# Idolomantis diabolica - New pics september 03



## ThorEH (Jul 19, 2007)

Yesterday they finally arrived!

Thank you very much to Daniel in Germany !

All are L2


----------



## Asa (Jul 19, 2007)

They look so cute when they're small!!


----------



## robo mantis (Jul 19, 2007)

COME ON I NEED SOME!!!!!


----------



## Asa (Jul 19, 2007)

So do I. I don't have the money now though....


----------



## Jenn (Jul 19, 2007)

They are beautiful! Great photos.


----------



## OGIGA (Jul 19, 2007)

Wow, they are beautiful!


----------



## MikhailsDinos (Jul 19, 2007)

Stunning!


----------



## ThorEH (Jul 24, 2007)

A new pic today !






Still L2


----------



## robo mantis (Jul 24, 2007)

Stop making me mad!!!!! Oh no i'm turning green!!!!!!!!!! lol


----------



## Ben.M (Jul 24, 2007)

Man, those are some amazing colours


----------



## RodG (Jul 24, 2007)

Amazing photos of a fantastic mantid


----------



## Ian (Jul 25, 2007)

They really are fantastic photos. Such great colouring at that age.


----------



## spawn (Aug 5, 2007)

Here's an awesome video of an adult feeding on youtube: Idolomantis.


----------



## ThorEH (Aug 25, 2007)

Some new pics today, now at L4


----------



## ThorEH (Aug 31, 2007)

Some new pics today






eating a fly..


----------



## joossa (Aug 31, 2007)

Stunning pictures. This species is 100% pure eye candy!


----------



## spawn (Aug 31, 2007)

I agree. Excellent pictures. I find myself pulling up this thread 9-10 times a day just because the pictures are so tantalizing.


----------



## Fisherman_Brazil (Aug 31, 2007)

Stunning species, wonderful pictures.

What is the lichen or mushroom like things grown on the wood stick?


----------



## ThorEH (Sep 2, 2007)

> Stunning species, wonderful pictures.What is the lichen or mushroom like things grown on the wood stick?

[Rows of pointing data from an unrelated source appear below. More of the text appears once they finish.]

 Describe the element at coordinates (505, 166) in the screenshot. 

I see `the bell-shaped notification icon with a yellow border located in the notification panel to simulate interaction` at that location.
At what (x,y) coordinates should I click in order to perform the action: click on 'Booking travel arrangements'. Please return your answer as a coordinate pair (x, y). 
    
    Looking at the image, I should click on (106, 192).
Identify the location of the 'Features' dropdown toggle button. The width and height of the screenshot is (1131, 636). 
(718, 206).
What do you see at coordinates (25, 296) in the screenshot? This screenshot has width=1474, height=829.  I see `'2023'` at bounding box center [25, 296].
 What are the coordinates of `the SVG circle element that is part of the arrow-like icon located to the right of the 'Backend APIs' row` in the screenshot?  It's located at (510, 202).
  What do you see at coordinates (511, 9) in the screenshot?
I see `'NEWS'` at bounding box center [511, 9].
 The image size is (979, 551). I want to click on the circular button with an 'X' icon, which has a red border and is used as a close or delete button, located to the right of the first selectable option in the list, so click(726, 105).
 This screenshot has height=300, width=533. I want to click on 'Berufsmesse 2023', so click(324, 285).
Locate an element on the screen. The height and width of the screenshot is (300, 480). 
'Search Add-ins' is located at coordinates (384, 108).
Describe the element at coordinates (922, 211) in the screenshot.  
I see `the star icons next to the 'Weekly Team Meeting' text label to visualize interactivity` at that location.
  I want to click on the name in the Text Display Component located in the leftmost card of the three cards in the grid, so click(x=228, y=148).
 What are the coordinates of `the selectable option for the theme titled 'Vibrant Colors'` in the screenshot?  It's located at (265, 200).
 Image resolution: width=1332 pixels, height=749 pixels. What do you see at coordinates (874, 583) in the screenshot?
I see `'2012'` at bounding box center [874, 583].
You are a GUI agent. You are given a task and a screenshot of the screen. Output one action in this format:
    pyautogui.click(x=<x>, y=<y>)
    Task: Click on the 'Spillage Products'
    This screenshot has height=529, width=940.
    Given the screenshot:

I'm not sure what kind it is.. it's something that grows on one of the trees in my garden. The stick is just a prop for my pictures, and not something that is in the terra which I have my Idolomantis

And whattaya know, a new pic today to


----------



## ThorEH (Sep 3, 2007)

There's such foul weather here nowadays, such it's not much more to do then to stay inside and take pictures...


----------



## ThorEH (Nov 4, 2007)

Finally some new pics of the Idolomantis..


----------



## andy hood (Nov 4, 2007)

beautifull mantid and great photos


----------



## joossa (Nov 5, 2007)

Awesome! Keep 'em coming.


----------



## Malnra (Nov 5, 2007)

Very nice pics ... thanks for sharing ... the more i see of these the more i think i want them more than the violin .... however i am not ready to give them a try yet .... Asians are test subject 1 ... hehehe


----------



## Sparky (Nov 5, 2007)

It started to lose its color? I thought it would gain more color as it molts.


----------



## ThorEH (Nov 5, 2007)

It's blackish at L1 (after moult), and has the pink/purplish color at L2, and at the rest of the instars it has this brownish grasscoloration all the way till it's adult.. and then BOOM


----------



## macro junkie (Nov 6, 2007)

amazing work buddie.how did u do them shots with white backgrownd..what flash and is it a home made studio u use? what lighting do u use?


----------



## ThorEH (Nov 6, 2007)

macro junkie said:


> amazing work buddie.how did u do them shots with white backgrownd..what flash and is it a home made studio u use? what lighting do u use?


Thanks - amazing what can be done with only a 1:1 Nikon, and extensiontubes on some of the headshots  

The backgrounds differs, as I use both white paper, colored A3 cardboard and even a T-shirt in the background if it has the right color.

As for lighting I use a mix between a extrenal flash with a softbox, triggered wireless, natural lighting and a 200W halogenlamp. All pics is taken in my livingroom


----------